Aslında, CEO'lar zıpkınla kimlik avı için o kadar meşhur bir 'fıçıdaki balık' haline geldiler ki, çoğu bilgisayar korsanı artık süslü açıklardan yararlanma kitlerini kullanmakla uğraşmıyor bile. Symantec .

CEO'lar ve üst düzey karar vericiler neden tüm şirketlerini riske atmaya istekli? Basit.

Beş CEO'dan dördü ve karar vericilerin üçte ikisi, bu yetkisiz çözümleri 'üretkenliği sağlamak' için kullandıklarını söylüyor. Code42 çalışması . Başka bir deyişle, kolaylıklarını çalışanlarının geçim kaynağından, yatırımcılarının çıkarlarından ve müşterilerinin finansal güvenliğinden daha yüksek olarak değerlendiriyorlar. gerizekalı.

Şaşırtıcı olmayan bir şekilde, hangi kurumsal girişimin 'en yüksek önceliğe' sahip olduğu sorulduğunda, C-suit'lilerin yaklaşık yüzde 5'i 'siber saldırılara karşı koruma'yı seçti, bu da daha düşük bir puan.

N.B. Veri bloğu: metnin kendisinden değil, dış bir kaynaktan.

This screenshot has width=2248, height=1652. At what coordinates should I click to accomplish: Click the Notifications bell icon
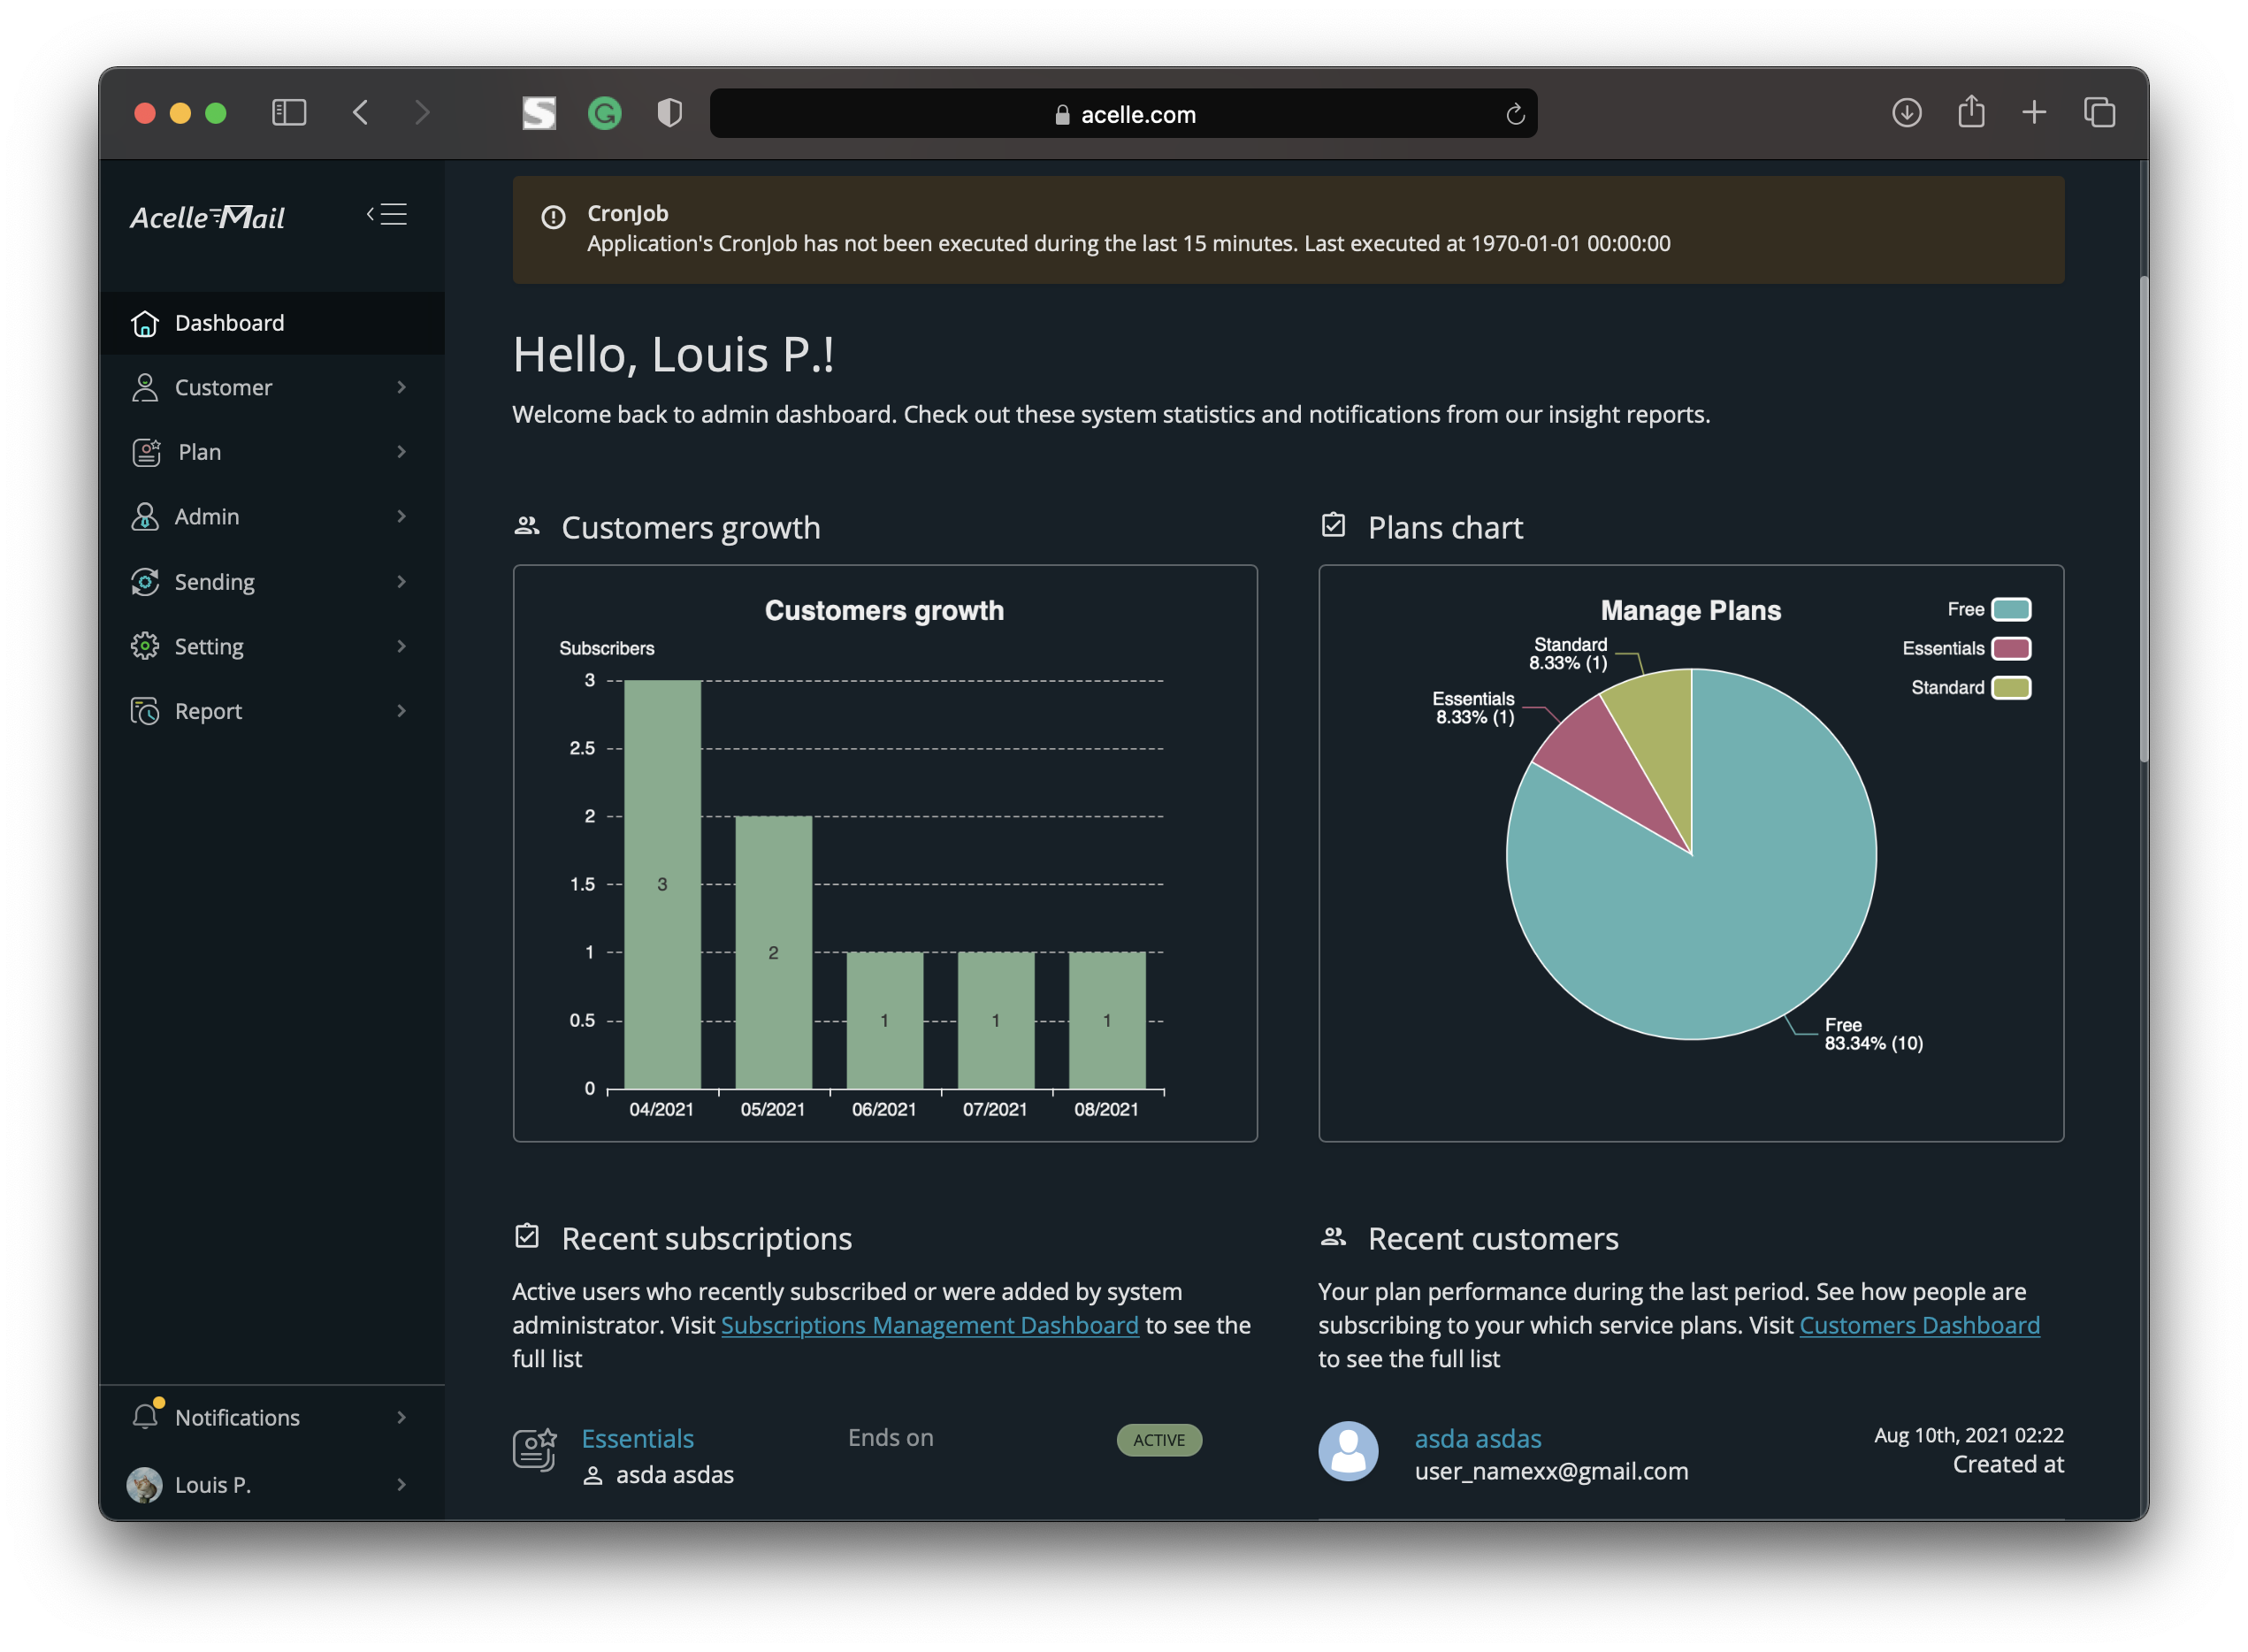pos(146,1416)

  • 'uluslararası büyüme' (yüzde 16)
  • 'yeni müşteriler edinme' (yüzde 16)
  • 'mevzuata uygunluğun sağlanması' (yüzde 13)
  • 'maliyetleri azaltmak' (yüzde 11)

Aslında, siber güvenlikten daha düşük puan alan tek 'en yüksek öncelik'...bekleyin... yüzde 3 gibi küçük bir oranla 'en iyi insanları işe almak ve tutmak' idi!

Ben niye şaşırmadım?

Özetlemek gerekirse, neredeyse TÜM büyük şirket CEO'ları (kendileri bilgisayar korsanlarının birincil hedefidir) siber güvenliği ve siber güvenlikten sorumlu olanlar da dahil olmak üzere çalışanlarını kendi sorumlulukları olarak kabul eder. en düşük öncelikler.

Yani, Equifax gibi bir şeyin nasıl olabileceğini merak ettiyseniz, artık merak etmeyin.

Diğer tüm büyük siber güvenlik skandallarıyla aynı.

Şimdi, unuttuysanız, ABD'deki en büyük şirketlerdeki CEO'ların ortalama maaşı yılda 15.600.000 dolar, bu da ortalama bir çalışana ödenen 58.000 dolardan 271 kat daha yüksek. CNBC .

Oh, ve bu arada, bu CEO'lar - siber güvenlik sızıntılarından şahsen sorumlu olan kemik kafalar - şu anda önerilen 'vergi reformunun' Kongre'ye göre yoluna devam etmesinden en büyük yararlananlar olacak. İş İçeriği .

Sorum şu: Biz -iş dünyası basını ve okuyucuları- bu büyük şirket CEO'larını, birkaç kazık aşağı indirilmesi gereken parazitler yerine, öykünmesi gereken kahramanlarmış gibi yüceltmeye ve idolleştirmeye daha ne kadar devam edeceğiz?